• _Records for this task_:
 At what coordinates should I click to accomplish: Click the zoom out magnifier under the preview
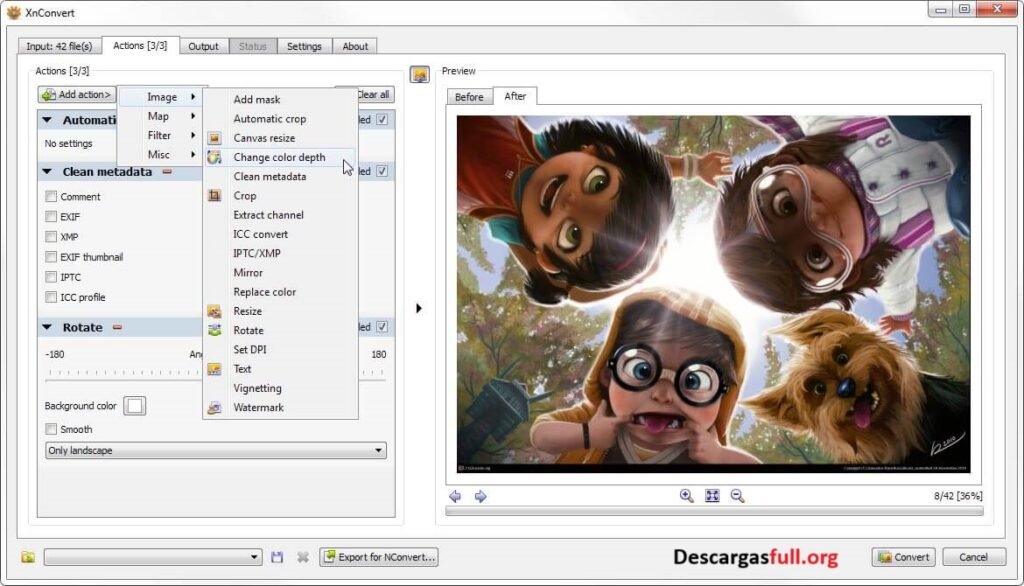[x=736, y=495]
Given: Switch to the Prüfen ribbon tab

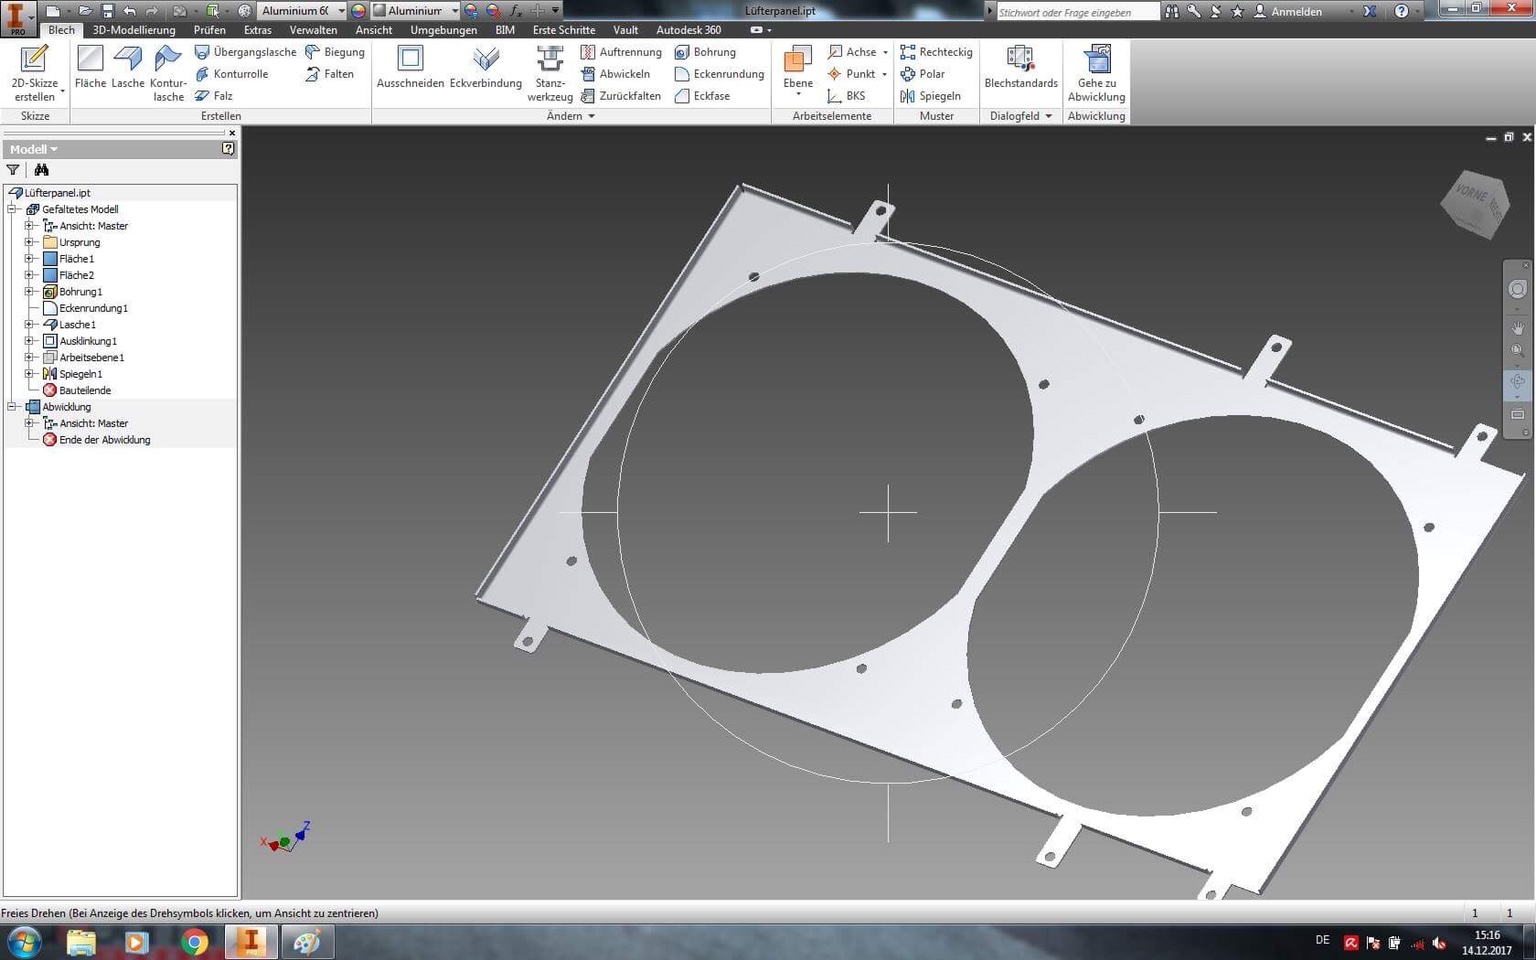Looking at the screenshot, I should (209, 30).
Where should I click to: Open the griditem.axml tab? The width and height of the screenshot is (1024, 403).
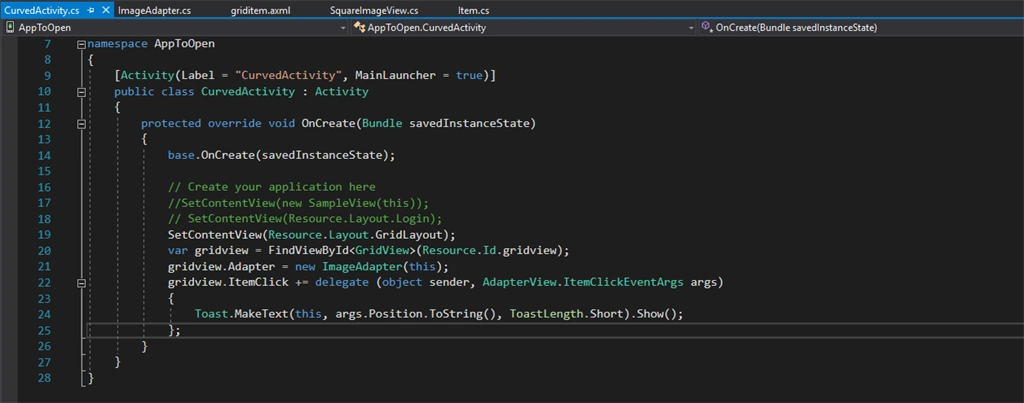click(260, 11)
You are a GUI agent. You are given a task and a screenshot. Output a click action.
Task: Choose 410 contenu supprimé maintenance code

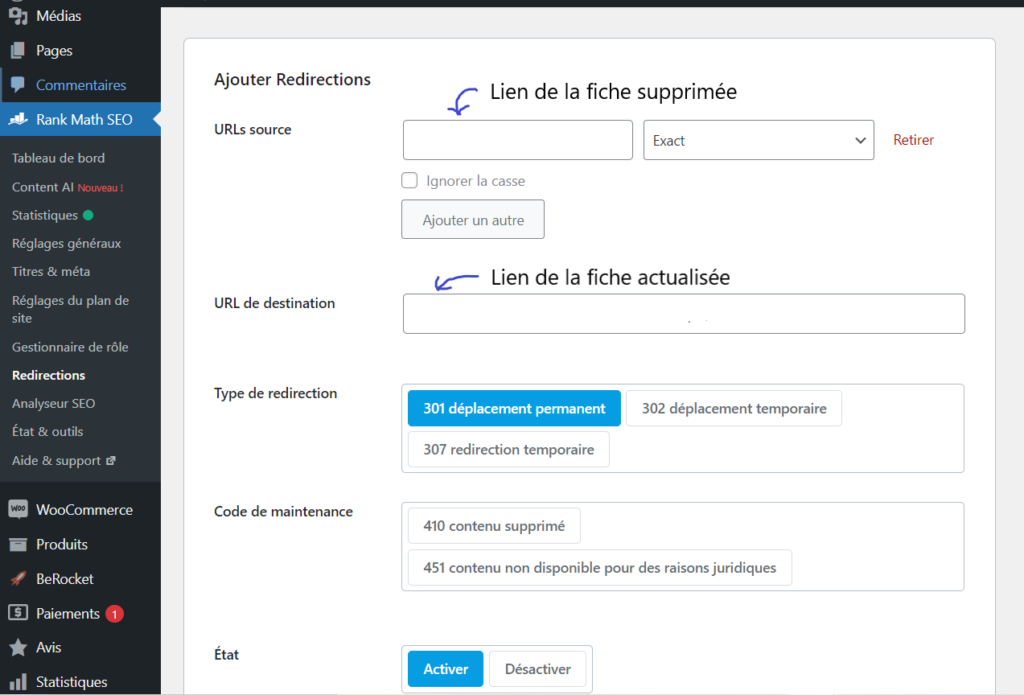(494, 526)
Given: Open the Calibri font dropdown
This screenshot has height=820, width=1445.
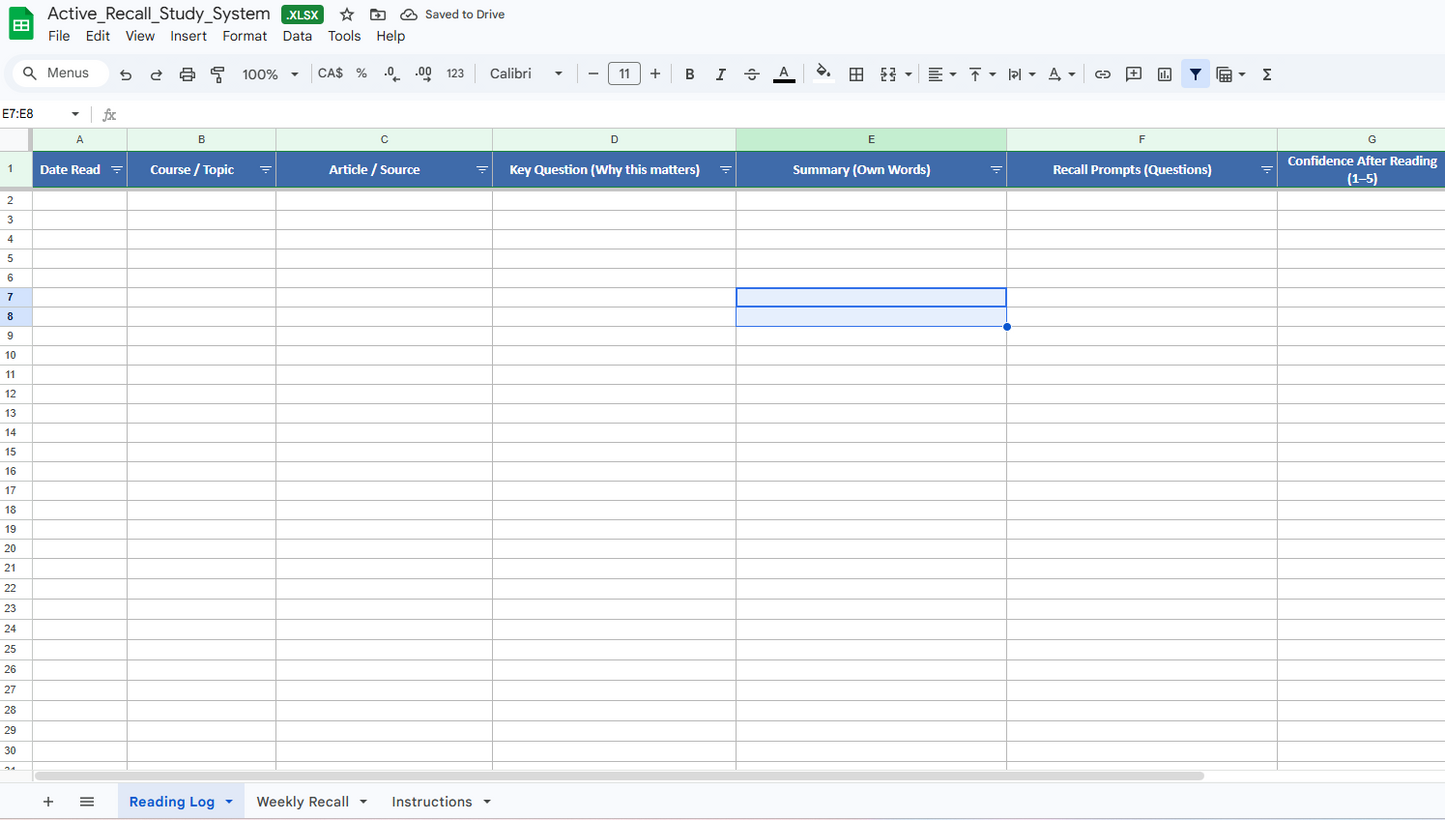Looking at the screenshot, I should point(526,74).
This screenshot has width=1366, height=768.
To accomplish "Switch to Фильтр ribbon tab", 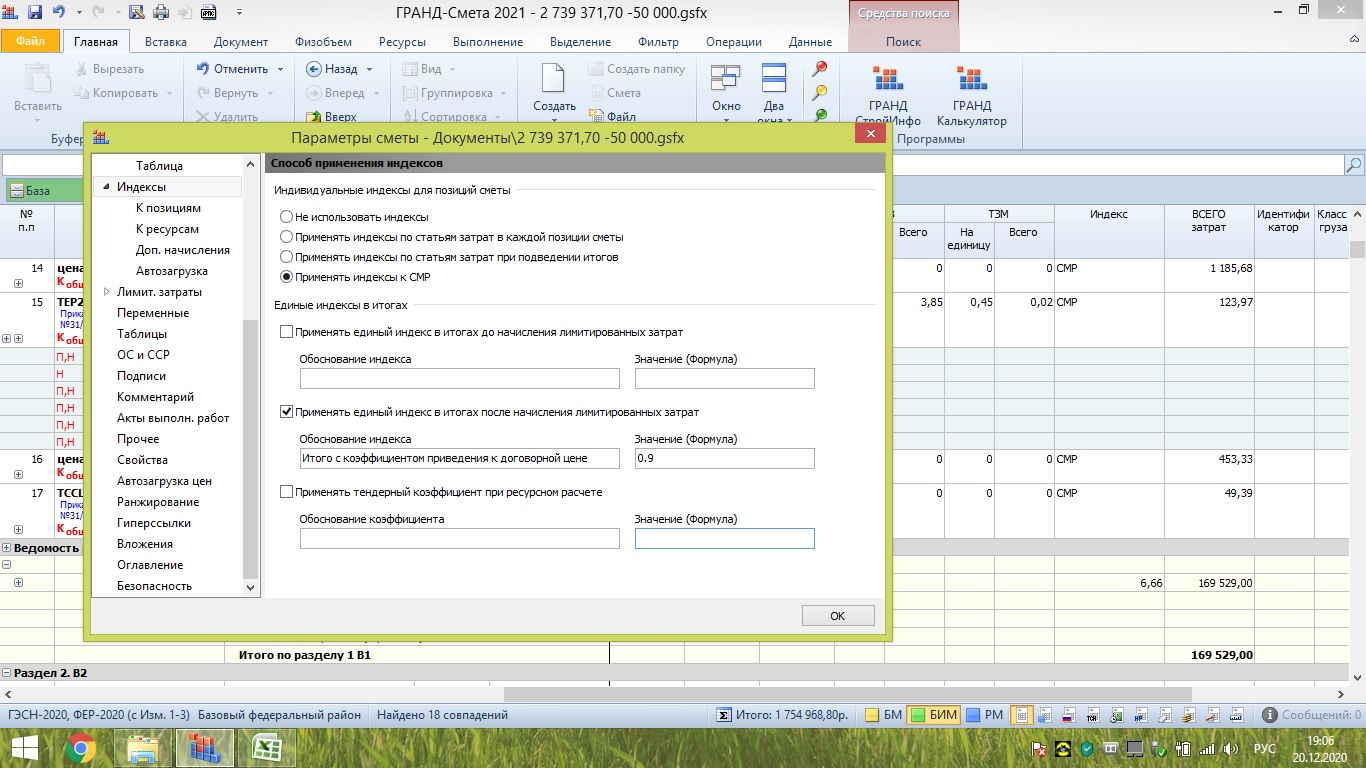I will (x=657, y=42).
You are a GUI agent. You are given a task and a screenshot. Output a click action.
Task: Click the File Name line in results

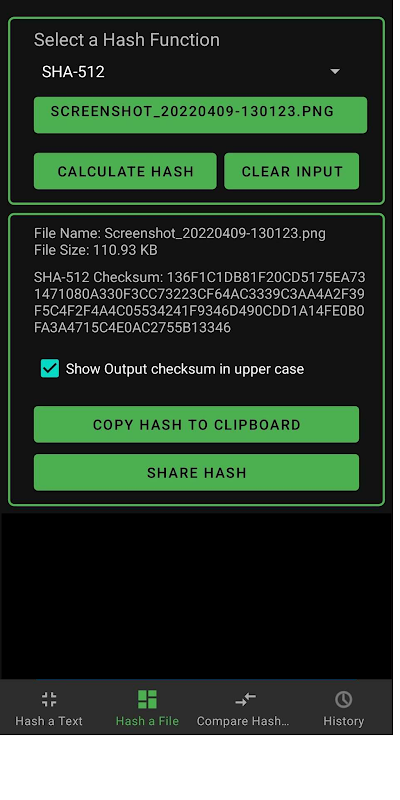180,233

• _Problem statement_:
In the records above, find the line containing "Task: Choose 410" and the line containing "This screenshot has width=1366, height=768.", then give both of them again word for word along with every line between. Omit any pictures.

• _Reply to the task_:
Task: Choose 410 contenu supprimé maintenance code

(494, 526)
Given: Open the Calibri font dropdown
This screenshot has height=820, width=1445.
Looking at the screenshot, I should point(526,74).
This screenshot has width=1366, height=768.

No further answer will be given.